FANUC Chair in Mechanical Systems, Professor, Mech Eng., UC Berkeley

Bio

Biography

Francesco Borrelli received the ‘Laurea’ degree in computer science engineering in 1998 from the University of Naples ‘Federico II’, Italy. In 2002 he received the PhD from the Automatic Control Laboratory at ETH-Zurich, Switzerland. He is currently a Professor at the Department of Mechanical Engineering of the University of California at Berkeley, USA. He is the author of more than one hundred fifty publications in the field of predictive control. He is author of the book Predictive Control published by Cambridge University Press, the winner of the 2009 NSF CAREER Award and the winner of the 2012 IEEE Control System Technology Award. In 2016 he was elected IEEE fellow.
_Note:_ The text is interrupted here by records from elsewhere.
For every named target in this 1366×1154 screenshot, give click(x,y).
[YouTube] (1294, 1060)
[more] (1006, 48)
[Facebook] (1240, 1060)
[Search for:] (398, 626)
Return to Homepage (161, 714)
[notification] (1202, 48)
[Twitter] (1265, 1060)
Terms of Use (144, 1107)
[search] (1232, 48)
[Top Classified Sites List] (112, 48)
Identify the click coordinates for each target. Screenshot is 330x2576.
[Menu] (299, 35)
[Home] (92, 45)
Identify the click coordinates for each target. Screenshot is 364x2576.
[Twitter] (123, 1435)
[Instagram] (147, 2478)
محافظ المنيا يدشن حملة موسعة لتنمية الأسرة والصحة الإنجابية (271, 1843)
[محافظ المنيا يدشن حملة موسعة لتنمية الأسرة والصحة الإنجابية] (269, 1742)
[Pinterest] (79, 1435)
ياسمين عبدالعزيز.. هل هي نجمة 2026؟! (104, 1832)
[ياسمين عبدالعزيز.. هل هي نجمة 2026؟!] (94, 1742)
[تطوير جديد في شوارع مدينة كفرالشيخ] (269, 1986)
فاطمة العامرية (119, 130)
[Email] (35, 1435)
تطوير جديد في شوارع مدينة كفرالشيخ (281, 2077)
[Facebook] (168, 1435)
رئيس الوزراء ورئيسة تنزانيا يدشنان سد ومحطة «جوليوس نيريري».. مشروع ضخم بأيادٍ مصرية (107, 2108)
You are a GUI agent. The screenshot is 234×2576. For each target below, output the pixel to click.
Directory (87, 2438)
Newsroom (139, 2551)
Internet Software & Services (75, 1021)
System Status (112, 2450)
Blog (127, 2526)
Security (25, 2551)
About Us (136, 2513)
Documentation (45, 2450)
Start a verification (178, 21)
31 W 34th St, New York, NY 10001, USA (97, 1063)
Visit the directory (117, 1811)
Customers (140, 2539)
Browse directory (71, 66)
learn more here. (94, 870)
In 2017 he was awarded the Industrial Achievement Award by the International Federation of Automatic Control (IFAC) Council. Since 2004 he has served as a consultant for major international corporations. He was the founder and CTO of BrightBox Technologies Inc, a company focused on cloud-computing optimization for autonomous systems, acquired by Flex, Inc. in 2016. He was the co-director of the Hyundai Center of Excellence in Integrated Vehicle Safety Systems and Control at UC Berkeley. He is the co-founder of WideSense, Inc. a UC Berkeley spinoff focused on Mobility Contextual Intelligence. His research interests are in the area of model predictive control and its application to automated driving, robotics, food and energy systems.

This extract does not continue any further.